Environment Minister David Anderson confirmed yesterday that Canada is seeking Kyoto credits equivalent to as much as 70 megatonnes of greenhouse gas reductions for exporting natural gas and clean power. That's about 30 per cent of the 240 megatonnes in emission reductions this country would need by 2012 if it ratifies the agreement.
Canada is expected to press the issue at a meeting on clean energy credits with other Kyoto-accord countries in Whistler, B.C., in May.
Environmentalists say it's a sham for Canada to seek climate-change credits for something that it was already doing before the 1997 protocol and that makes no special effort to fight global warming.
"I think it is dishonest," Greenpeace climate-change campaigner Steven Guilbeault said.
Getting all those clean energy credits would lighten the load on sectors such as the oil patch if Canada ratifies the protocol. To reach its targets, large greenhouse-gas emitters and Ottawa will likely have to spend billions.
John Bennett, director of atmosphere and energy for the Sierra Club of Canada, said Canada's campaign to get dubious credits threatens to erode the accord's value.
"By doing these kind of things to placate industry leaders, they are going to destroy public faith in the value of it," he said.
Ottawa is coming under increasing pressure from business groups and provinces to detail how it will reduce Canada's greenhouse gas emissions under the 1997 protocol, an international deal to fight climate change that the Chrétien government hopes to ratify.
Environmentalists suggest Canada is using uncertainty about its position to extract more concessions from signatories such as the European Union.
"Canada is still playing hardball with the European Union in an attempt to get a better arrangement for Canada's oil patch," Mr.
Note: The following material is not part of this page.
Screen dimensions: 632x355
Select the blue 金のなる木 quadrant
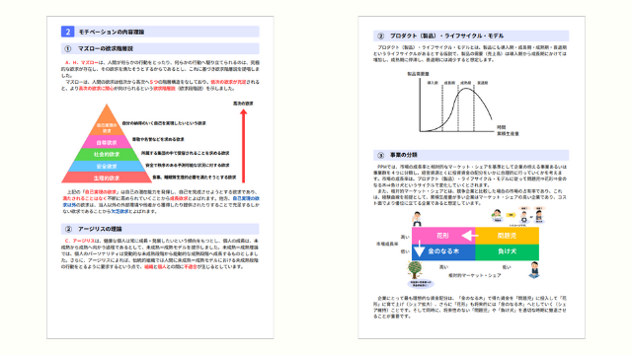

Bennett said.
The pact cannot come into force unless 55 countries that collectively produce 55 per cent of the developed world's carbon dioxide emissions ratify it. The refusal of the United States to endorse the agreement makes the backing of remaining large signatories crucial.
But Canada has backed away from earlier pledges to ratify it as early as June, sowing doubt whether major emitters such as Japan and Russia will ratify it. Their refusal to do so could kill the pact.
"There is a concern that Canada could start a cascading effect," Mr. Bennett said.
The accord was negotiated in Japan by 150 countries and requires signatories to cut emissions of global-warming gases about 6 per cent from 1990 levels by 2012.